Significa togliersi gli occhiali verdi. E riuscire così a scoprire che tutti i barattoli sono effettivamente di mille colori. Riuscendo a vedere mille colori rinasce davvero la speranza di poter dipingere diversamente la stanza. Ma non possiamo stare senza occhiali ed ogni tipo di occhiale, anche il più sofisticato, altera i colori … Anche il rosso più sfavillante sarà, poi, sempre, ideologicamente, rosso … Ed allora che fare? Impariamo a cambiare occhiali quando vogliamo vedere cose diverse. Ma, poi, come dipingiamo quella stanza? Inevitabilmente tutti insieme con occhiali diversi. Perché ognuno può portare un solo tipo di occhiali per volta. E per fare della stanza un capolavoro, sono necessari tutti i colori. Quando il dipinto a mille mani sarà finito potremmo vedere un miracolo che piacerà a tutti e che tutti potranno vederlo in modo sempre diverso. Basterà indossare gli occhiali degli altri e se ne scoprirà un bellezza diversa.
Allora il nostro programma è molto semplice. Apparirà forse banale e ininfluente: diffonderemo nuovi linguaggi ed attiveremo gruppi progettuali che li useranno per progettare i mille aspetti di una nuova società.

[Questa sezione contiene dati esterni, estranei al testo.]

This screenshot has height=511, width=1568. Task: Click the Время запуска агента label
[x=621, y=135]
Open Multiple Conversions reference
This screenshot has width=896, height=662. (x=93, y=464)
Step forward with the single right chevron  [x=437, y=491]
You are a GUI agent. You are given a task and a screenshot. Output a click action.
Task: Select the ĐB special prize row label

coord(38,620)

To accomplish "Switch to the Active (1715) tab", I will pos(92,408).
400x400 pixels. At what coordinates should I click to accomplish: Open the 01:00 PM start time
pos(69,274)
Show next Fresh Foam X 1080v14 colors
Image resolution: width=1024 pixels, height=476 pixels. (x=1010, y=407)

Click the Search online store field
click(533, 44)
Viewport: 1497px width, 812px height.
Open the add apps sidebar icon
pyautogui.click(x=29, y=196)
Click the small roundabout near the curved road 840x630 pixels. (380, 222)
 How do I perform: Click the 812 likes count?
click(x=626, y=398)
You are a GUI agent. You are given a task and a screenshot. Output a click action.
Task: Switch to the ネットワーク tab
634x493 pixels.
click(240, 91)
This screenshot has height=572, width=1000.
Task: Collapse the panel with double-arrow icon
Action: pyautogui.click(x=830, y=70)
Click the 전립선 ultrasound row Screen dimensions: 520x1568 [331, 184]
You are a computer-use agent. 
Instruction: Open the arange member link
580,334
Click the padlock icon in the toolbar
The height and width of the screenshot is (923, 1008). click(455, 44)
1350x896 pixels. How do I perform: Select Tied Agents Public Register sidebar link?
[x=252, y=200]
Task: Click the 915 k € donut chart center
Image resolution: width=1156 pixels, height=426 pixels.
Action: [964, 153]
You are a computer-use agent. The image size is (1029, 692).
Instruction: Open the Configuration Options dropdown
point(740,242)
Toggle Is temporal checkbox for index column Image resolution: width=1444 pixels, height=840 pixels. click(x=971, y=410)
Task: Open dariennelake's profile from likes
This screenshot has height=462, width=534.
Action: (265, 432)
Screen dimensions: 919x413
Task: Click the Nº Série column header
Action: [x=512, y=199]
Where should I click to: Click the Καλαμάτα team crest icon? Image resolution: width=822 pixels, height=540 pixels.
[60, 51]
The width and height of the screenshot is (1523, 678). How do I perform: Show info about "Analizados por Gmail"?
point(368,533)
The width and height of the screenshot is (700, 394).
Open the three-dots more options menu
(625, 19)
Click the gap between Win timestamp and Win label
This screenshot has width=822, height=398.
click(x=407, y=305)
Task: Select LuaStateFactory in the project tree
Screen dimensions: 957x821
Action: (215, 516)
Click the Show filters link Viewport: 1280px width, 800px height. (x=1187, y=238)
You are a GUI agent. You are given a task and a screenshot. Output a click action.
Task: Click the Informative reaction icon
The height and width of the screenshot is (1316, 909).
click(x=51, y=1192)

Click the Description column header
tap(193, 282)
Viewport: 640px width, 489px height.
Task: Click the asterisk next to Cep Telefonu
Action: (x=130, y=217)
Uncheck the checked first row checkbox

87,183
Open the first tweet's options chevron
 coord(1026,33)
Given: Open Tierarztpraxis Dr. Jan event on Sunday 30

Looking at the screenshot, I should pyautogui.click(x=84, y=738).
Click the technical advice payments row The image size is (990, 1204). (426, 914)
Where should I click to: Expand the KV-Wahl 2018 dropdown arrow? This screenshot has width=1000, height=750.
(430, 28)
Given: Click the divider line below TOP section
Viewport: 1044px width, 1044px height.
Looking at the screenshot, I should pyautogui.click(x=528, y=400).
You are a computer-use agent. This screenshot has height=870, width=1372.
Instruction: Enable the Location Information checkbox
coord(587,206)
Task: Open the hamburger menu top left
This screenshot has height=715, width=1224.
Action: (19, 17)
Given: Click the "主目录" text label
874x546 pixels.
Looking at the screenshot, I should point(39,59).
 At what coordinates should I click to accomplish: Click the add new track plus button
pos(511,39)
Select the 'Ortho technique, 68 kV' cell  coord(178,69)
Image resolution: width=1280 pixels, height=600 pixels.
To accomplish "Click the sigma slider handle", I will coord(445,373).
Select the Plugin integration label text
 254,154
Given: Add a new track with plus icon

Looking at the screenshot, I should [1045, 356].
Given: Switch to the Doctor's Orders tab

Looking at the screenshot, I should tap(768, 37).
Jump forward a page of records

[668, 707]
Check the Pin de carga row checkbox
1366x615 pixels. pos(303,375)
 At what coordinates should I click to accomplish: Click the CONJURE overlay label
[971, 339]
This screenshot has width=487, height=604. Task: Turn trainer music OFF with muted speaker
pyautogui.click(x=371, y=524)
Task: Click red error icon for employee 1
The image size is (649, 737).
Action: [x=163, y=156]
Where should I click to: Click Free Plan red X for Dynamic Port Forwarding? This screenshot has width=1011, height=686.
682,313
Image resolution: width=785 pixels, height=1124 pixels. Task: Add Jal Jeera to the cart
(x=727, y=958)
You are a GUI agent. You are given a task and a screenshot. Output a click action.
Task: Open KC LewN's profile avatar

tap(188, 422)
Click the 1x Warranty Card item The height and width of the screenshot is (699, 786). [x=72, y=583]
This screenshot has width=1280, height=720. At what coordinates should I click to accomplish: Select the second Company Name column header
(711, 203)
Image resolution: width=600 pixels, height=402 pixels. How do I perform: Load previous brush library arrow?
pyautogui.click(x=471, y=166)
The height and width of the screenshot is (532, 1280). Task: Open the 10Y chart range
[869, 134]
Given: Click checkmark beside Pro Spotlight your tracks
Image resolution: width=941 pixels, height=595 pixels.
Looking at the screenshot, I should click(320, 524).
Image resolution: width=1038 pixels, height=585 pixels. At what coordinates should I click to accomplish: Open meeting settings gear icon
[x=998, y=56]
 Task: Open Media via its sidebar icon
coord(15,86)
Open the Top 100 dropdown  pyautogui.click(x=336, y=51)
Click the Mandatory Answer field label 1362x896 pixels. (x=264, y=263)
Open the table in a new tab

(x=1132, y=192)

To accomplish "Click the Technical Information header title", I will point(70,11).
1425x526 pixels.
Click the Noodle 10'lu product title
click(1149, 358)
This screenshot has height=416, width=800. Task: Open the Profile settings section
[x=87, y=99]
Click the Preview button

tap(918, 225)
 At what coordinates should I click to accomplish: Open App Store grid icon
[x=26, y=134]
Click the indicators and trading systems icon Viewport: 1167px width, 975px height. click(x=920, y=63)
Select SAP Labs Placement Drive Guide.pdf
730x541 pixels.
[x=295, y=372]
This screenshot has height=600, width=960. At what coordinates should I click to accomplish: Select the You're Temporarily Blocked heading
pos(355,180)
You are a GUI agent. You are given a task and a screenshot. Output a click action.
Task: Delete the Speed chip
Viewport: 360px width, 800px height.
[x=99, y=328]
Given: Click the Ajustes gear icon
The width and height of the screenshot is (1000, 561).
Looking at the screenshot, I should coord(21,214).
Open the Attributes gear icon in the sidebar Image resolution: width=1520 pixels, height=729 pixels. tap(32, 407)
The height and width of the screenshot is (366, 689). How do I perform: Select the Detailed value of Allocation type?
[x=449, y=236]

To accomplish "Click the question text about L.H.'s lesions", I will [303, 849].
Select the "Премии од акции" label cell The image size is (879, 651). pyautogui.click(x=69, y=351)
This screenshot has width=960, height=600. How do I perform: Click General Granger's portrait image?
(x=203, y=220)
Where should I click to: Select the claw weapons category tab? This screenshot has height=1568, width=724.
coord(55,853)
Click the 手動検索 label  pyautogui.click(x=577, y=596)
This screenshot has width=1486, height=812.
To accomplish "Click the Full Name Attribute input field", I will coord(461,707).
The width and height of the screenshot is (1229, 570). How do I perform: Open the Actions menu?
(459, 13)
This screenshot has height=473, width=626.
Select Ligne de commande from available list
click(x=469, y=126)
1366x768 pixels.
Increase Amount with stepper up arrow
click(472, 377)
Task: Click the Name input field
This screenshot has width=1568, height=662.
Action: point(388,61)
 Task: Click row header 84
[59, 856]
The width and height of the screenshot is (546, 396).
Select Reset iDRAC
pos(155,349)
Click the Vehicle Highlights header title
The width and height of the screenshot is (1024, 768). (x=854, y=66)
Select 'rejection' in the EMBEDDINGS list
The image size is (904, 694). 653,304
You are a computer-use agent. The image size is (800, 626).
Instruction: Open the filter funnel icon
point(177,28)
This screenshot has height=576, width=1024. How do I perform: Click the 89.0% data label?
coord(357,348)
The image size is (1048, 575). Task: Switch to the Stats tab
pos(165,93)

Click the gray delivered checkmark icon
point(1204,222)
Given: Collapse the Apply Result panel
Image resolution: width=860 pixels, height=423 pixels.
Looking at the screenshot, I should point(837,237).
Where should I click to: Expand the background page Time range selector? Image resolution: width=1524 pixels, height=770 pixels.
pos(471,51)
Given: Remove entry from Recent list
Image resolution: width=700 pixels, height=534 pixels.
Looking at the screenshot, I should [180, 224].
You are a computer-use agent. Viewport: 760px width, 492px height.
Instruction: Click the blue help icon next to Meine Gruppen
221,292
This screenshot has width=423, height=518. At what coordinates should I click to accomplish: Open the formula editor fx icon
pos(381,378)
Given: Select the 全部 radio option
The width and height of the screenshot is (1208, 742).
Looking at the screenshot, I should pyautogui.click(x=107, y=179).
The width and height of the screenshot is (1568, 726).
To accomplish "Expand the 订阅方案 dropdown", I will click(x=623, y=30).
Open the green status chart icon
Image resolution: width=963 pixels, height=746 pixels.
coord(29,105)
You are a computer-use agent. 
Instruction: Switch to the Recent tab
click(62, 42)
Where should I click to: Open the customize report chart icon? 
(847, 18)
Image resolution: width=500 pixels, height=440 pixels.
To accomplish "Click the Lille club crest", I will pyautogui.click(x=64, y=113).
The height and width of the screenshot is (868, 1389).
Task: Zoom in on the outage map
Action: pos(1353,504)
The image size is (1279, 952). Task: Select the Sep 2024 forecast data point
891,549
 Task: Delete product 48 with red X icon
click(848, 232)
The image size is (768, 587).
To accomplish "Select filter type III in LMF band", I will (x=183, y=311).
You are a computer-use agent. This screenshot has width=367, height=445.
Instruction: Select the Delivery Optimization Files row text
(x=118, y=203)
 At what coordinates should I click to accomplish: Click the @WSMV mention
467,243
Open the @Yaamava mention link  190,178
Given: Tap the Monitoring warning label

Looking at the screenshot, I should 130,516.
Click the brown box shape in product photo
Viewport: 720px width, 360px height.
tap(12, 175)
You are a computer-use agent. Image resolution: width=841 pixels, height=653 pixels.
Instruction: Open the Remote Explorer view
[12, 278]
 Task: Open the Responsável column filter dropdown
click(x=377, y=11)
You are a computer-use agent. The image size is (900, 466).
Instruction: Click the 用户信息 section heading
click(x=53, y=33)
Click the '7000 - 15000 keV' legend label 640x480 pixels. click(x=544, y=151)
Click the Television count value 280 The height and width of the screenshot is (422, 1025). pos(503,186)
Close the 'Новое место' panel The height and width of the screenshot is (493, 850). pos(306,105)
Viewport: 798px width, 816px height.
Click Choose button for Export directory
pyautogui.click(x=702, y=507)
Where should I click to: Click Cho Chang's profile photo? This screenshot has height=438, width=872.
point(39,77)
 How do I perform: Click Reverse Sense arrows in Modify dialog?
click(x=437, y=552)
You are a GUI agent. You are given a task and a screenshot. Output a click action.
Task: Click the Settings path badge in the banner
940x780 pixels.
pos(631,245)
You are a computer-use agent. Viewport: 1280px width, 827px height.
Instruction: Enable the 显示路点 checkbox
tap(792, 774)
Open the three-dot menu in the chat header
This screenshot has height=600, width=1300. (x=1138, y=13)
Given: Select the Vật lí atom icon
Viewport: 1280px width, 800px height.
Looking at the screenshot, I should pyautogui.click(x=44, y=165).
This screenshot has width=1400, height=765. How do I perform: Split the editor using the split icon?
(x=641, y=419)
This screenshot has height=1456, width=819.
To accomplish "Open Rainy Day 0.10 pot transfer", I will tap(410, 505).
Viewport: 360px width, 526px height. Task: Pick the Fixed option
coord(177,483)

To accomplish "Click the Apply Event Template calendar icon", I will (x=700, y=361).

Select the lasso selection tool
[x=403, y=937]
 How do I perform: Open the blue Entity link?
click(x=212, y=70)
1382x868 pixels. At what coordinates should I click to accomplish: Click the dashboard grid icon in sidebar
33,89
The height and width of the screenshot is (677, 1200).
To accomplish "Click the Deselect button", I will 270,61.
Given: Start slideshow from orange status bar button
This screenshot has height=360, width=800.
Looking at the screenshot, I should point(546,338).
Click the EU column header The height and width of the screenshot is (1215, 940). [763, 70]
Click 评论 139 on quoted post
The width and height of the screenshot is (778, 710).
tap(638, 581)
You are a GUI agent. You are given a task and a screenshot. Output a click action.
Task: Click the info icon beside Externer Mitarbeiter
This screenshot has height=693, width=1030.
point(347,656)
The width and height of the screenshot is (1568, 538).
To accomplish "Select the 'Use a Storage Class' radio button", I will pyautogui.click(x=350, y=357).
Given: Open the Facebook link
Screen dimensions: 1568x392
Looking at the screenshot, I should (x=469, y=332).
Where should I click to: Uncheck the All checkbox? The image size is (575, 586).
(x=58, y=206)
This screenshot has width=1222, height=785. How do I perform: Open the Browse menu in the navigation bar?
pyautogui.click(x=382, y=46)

I linguaggi sono i modelli e le metafore che nell'ultimo secolo, provenendo sostanzialmente dalle scienze della natura, si sono aggiunti a quelli tipici della società industriale.
Il metodo con il quale li useremo sarà Sorgente Aperta …
Ma perché “balbettanti”? Perché nel progettare un nuovo mondo ci rendiamo conto che il primo esprimersi non sarà che un balbettio. E, perché “poietici”? Perché il balbettio dovrà essere fecondo. Si trasformerà certamente in storie che cominceranno ad essere vissute.
Allora anche questo manifesto è un balbettio poietico? Certamente. Speriamo di doverlo riscrivere al più presto meno balbettante e più fecondo.